» SUPPLIED MATERIAL:
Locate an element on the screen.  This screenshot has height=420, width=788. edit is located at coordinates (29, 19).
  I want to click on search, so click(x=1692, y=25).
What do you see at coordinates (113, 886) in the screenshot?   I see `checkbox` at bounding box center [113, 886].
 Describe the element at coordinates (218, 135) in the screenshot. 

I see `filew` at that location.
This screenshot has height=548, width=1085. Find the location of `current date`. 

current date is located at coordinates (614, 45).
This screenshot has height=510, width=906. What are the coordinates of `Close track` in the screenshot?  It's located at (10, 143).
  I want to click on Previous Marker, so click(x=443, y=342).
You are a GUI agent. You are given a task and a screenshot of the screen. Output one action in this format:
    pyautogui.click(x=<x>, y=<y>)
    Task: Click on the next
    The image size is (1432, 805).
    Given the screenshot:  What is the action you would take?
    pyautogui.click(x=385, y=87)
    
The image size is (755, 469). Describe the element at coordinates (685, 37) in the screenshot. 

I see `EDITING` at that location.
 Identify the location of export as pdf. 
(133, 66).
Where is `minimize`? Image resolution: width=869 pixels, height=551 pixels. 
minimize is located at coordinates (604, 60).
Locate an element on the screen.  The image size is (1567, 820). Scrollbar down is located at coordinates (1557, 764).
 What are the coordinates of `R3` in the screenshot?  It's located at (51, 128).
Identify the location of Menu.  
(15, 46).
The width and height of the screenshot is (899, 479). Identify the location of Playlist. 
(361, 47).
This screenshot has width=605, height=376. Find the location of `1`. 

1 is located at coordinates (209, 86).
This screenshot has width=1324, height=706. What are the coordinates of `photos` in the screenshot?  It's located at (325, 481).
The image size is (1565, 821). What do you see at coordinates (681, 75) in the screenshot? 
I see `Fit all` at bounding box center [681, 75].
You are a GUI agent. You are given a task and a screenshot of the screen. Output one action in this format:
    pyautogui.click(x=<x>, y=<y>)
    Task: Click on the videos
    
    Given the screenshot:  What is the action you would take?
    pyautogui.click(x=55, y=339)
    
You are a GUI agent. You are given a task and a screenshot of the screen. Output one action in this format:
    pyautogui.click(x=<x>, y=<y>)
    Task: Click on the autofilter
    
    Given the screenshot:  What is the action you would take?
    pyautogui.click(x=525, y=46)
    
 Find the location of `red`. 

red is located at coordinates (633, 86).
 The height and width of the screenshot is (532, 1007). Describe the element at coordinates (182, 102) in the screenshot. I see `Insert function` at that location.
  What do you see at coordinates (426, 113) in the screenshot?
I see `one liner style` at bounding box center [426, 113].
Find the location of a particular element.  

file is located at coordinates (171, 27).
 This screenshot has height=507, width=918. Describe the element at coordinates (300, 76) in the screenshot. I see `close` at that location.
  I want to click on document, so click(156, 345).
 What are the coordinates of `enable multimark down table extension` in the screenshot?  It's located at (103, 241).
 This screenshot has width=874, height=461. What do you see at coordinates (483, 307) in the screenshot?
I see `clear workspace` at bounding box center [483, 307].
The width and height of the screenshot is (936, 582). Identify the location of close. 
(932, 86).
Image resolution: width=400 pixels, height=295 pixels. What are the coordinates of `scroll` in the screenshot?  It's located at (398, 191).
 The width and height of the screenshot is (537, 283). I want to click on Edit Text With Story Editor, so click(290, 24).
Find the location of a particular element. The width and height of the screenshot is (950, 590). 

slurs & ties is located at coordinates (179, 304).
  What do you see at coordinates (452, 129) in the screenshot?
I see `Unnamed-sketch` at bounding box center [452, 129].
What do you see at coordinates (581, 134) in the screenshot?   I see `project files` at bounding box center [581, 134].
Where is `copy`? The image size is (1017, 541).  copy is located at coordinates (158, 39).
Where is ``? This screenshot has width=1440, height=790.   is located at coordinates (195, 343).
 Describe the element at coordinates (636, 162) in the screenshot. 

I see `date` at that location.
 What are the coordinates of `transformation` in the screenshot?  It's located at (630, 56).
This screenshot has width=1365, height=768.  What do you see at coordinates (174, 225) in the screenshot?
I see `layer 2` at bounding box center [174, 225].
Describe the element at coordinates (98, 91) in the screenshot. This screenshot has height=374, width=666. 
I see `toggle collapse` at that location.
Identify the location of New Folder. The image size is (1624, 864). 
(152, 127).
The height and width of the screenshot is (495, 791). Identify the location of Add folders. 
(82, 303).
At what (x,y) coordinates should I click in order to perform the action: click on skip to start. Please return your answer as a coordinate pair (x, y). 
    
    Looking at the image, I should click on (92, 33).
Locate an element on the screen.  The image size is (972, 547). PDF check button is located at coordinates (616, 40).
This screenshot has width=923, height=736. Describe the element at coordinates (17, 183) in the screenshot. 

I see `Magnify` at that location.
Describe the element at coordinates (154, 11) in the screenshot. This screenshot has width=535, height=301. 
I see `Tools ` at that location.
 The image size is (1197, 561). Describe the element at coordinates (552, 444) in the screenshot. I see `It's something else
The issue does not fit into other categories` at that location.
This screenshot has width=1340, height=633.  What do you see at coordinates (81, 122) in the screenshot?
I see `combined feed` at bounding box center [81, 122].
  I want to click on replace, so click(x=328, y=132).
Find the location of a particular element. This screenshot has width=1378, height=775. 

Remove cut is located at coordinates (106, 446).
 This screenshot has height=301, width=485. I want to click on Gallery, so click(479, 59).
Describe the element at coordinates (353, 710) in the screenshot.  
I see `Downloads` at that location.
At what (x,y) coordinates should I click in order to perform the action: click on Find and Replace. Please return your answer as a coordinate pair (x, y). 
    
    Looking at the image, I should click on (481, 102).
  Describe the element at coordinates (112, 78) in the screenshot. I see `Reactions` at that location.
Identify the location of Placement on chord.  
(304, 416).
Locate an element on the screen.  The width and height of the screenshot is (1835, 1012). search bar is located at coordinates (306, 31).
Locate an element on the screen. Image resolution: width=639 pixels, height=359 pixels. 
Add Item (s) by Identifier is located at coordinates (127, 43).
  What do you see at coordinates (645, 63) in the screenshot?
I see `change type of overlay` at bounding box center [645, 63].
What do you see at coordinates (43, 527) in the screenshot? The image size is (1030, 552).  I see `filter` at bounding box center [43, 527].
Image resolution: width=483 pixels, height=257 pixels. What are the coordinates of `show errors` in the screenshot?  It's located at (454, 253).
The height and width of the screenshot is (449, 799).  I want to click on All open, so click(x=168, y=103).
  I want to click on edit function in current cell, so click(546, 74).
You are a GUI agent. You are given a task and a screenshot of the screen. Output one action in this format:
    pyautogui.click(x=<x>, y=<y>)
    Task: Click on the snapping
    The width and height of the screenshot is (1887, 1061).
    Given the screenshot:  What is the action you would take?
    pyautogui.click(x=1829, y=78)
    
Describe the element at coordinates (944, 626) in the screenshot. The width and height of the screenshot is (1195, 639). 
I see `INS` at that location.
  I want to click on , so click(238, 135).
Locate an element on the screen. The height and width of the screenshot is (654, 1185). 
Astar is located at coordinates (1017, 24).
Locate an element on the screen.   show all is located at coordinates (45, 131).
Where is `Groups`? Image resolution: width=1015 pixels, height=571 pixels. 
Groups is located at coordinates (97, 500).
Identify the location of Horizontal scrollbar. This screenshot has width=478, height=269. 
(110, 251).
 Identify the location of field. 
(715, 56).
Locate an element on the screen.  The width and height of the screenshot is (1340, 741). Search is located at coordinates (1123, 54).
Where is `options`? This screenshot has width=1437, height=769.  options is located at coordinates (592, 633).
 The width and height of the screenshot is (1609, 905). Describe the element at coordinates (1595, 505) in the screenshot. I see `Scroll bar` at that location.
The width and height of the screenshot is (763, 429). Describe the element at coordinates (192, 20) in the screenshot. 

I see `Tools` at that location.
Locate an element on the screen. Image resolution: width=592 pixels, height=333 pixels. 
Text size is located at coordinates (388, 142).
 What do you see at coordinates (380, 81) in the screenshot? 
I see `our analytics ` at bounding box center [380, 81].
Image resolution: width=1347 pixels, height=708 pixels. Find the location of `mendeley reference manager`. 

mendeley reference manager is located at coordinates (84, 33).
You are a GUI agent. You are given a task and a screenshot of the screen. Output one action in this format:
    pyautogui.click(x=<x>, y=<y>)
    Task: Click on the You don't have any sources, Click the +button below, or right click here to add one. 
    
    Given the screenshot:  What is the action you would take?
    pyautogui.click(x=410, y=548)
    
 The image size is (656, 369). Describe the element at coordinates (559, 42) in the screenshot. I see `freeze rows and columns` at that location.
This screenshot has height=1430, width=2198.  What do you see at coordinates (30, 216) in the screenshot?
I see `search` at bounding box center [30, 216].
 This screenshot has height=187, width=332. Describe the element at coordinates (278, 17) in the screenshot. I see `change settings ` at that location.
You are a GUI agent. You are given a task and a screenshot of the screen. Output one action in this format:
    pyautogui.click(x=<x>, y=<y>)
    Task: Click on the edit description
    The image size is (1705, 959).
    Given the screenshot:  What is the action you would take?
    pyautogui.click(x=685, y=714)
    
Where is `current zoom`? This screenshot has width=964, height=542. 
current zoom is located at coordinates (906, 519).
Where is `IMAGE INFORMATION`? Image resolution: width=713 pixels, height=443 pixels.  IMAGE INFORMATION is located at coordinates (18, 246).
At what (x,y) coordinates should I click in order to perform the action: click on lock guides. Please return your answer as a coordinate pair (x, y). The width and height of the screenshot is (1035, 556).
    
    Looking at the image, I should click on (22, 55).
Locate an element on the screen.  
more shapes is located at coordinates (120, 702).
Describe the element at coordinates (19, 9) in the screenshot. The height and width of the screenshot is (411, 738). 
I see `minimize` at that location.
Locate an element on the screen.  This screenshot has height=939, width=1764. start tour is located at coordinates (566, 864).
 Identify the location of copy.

» WHAT THE TASK ASKS:
Copy the rows above word for word, taking the stretch from the line that contains "Locate an element on the screen. Image resolution: width=639" through the line that contains "I want to click on edit function", both ends included.

» THE OUTPUT:
Locate an element on the screen. Image resolution: width=639 pixels, height=359 pixels. 
Add Item (s) by Identifier is located at coordinates (127, 43).
  What do you see at coordinates (645, 63) in the screenshot?
I see `change type of overlay` at bounding box center [645, 63].
What do you see at coordinates (43, 527) in the screenshot? The image size is (1030, 552).  I see `filter` at bounding box center [43, 527].
Image resolution: width=483 pixels, height=257 pixels. What are the coordinates of `show errors` in the screenshot?  It's located at (454, 253).
The height and width of the screenshot is (449, 799).  I want to click on All open, so click(x=168, y=103).
  I want to click on edit function in current cell, so click(546, 74).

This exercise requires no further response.